American Century Investments says that Kansas City-based
Lockton Companies will be the first client to use the CIT. The firm says
Lockton, a global risk management and employee benefits consulting firm with
about 5,000 associates, will add the CIT as its plan’s qualified default
investment alternative (QDIA).
American Century, which began offering CITs in 2009,
launched the new target-date CIT in order to meet client demand, Luchinsky
says, adding that the One Choice Portfolios are the most popular investment
product among his firm’s DC plan clients.
“Clients asked us to create a CIT using our target-date
strategy,” he says. “This is the result.”

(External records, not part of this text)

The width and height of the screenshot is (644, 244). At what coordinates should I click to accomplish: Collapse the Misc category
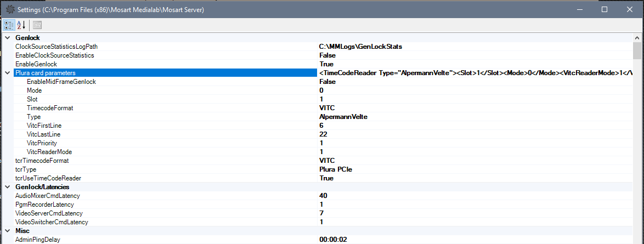coord(7,231)
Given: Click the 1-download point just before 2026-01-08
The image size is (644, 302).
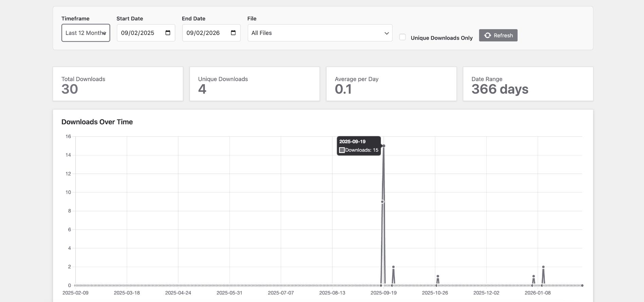Looking at the screenshot, I should [x=534, y=276].
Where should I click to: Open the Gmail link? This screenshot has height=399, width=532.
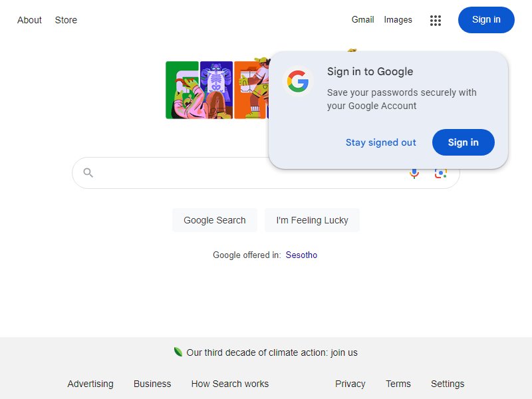[362, 20]
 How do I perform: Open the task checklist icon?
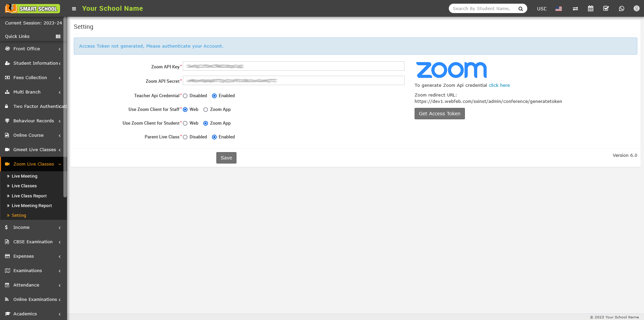tap(606, 9)
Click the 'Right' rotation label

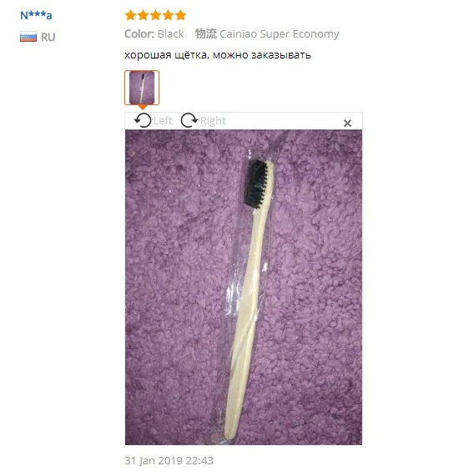[213, 121]
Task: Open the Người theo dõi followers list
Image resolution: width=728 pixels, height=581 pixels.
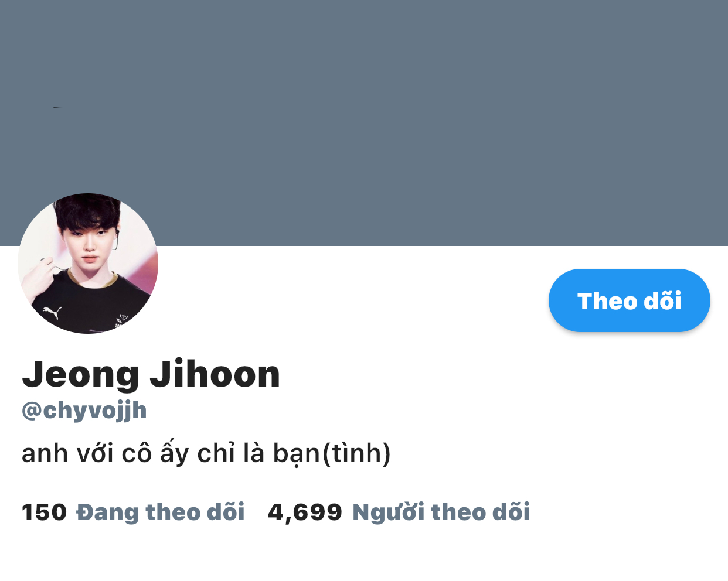Action: 441,512
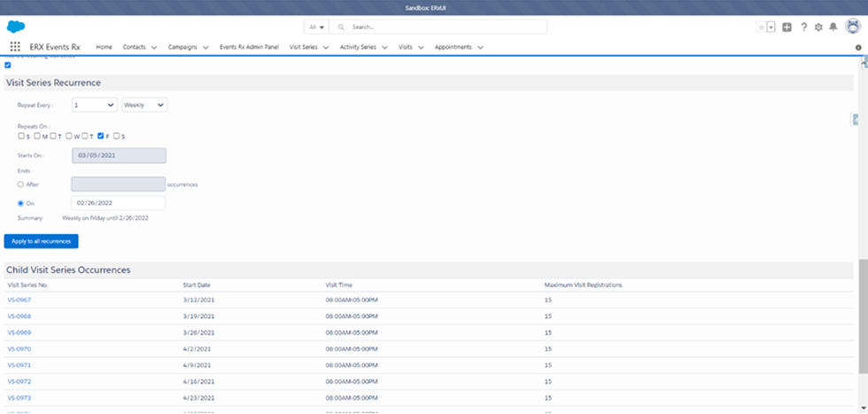This screenshot has height=414, width=868.
Task: Open the Weekly frequency dropdown
Action: click(x=144, y=105)
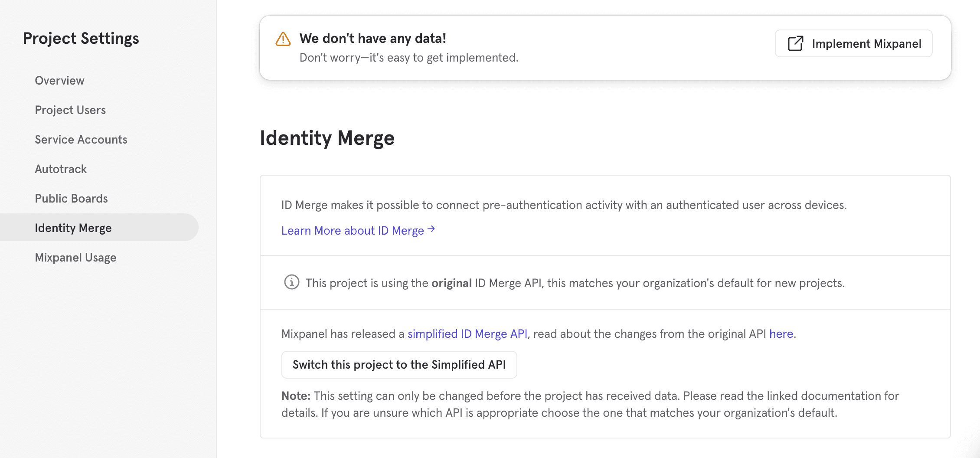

“Lockton is pleased to be the first client to use the new
CIT,” says Thomas Clark, president of Lockton Investment Advisors and leader of
Lockton’s retirement services practice. “After a lengthy due diligence process,
we concluded that the investment philosophy and process of American Century’s
One Choice Portfolios, combined with the pricing advantages of the CIT, were an
excellent fit for our retirement plan.”
More
information about the CIT is available by calling American Century Investments
at 800-345-6488 or by visitinghttp://www.americancentury.com/ipro.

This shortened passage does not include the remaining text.